— Begin Extract provided —

But she wants other people in a similar position to realise what they can achieve if they believe in themselves.

"I do not get any help financially or at all from the dad so I am literally a sole parent," said Cheryl, from Haughton Green in Tameside.

"My kids have me only and they know and understand that. It is not a broken home as we are happy and whole together as a three and we get all we need and want from me working as a nurse.

"Archie was one-and-a-half and I was pregnant with Jake at the time we split. I used to fully believe we had a broken home because I was a broken person. Once I finally felt myself again, my home no longer felt broken, it was broken when me and him were together."

Cheryl says she wouldn't have achieved what she has without the support of her parents Paul and Debra Theobald (Manchester Evening News)

It wasn't easy for Cheryl to embark on a new career, but she was determined to do it for a brighter future for her and her boys.

"Unfortunately my relationship with my sons' dad broke down, we split and I was alone with my two boys," said the 33-year-old, who was nominated for a local citizen's award because of the time she spent apart from her boys earlier this year.

— End Extract provided —
— Begin Excerpted records —

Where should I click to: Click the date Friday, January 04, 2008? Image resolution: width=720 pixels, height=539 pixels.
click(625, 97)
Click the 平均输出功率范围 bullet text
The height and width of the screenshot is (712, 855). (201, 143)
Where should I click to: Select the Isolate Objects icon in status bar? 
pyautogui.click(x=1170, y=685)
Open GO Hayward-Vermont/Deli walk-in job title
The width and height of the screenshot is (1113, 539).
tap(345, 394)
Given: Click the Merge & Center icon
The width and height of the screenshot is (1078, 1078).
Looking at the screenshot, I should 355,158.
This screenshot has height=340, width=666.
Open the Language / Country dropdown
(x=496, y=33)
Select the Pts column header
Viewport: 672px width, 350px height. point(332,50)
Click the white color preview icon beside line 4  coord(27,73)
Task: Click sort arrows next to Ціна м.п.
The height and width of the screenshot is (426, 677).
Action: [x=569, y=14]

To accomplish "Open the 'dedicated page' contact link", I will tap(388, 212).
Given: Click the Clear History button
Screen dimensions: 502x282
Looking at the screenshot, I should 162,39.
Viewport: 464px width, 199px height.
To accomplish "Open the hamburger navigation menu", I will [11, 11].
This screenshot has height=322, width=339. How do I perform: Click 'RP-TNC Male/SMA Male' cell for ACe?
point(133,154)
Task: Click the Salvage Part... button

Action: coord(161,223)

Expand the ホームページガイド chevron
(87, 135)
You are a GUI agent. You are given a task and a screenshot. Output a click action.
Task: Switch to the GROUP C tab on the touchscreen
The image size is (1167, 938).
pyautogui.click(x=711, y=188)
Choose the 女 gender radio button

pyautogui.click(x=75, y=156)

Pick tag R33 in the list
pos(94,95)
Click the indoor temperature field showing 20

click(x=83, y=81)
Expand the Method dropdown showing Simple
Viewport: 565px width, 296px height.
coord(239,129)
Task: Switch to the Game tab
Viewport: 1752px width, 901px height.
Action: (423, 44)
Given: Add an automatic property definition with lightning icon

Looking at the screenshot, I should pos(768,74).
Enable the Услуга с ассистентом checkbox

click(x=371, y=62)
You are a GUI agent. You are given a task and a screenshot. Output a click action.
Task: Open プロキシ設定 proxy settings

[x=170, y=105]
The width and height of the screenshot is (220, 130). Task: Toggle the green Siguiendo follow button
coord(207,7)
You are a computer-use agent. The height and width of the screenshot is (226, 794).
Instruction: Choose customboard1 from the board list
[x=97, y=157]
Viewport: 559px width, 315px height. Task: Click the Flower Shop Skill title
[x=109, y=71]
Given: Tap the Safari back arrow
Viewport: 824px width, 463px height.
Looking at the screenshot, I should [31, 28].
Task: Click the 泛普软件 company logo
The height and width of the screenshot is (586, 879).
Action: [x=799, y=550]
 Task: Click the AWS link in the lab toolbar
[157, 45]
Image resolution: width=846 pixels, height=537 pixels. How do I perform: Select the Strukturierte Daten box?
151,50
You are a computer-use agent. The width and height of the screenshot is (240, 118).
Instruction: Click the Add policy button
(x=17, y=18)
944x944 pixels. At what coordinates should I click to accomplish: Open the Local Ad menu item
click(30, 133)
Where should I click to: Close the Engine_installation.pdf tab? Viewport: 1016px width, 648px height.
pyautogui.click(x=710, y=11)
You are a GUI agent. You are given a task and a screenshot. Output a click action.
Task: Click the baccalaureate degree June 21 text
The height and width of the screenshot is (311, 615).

— End Excerpted records —

* Exercise requirements *
A - How old was Archie when Cheryl and the boys' dad split, according to the article about Cheryl?
B - Extract the stretch of the article about Cheryl from "Cheryl says she" through "and her boys.", word for word.

* Final results *
A - He was one-and-a-half.

B -
Cheryl says she wouldn't have achieved what she has without the support of her parents Paul and Debra Theobald (Manchester Evening News)

It wasn't easy for Cheryl to embark on a new career, but she was determined to do it for a brighter future for her and her boys.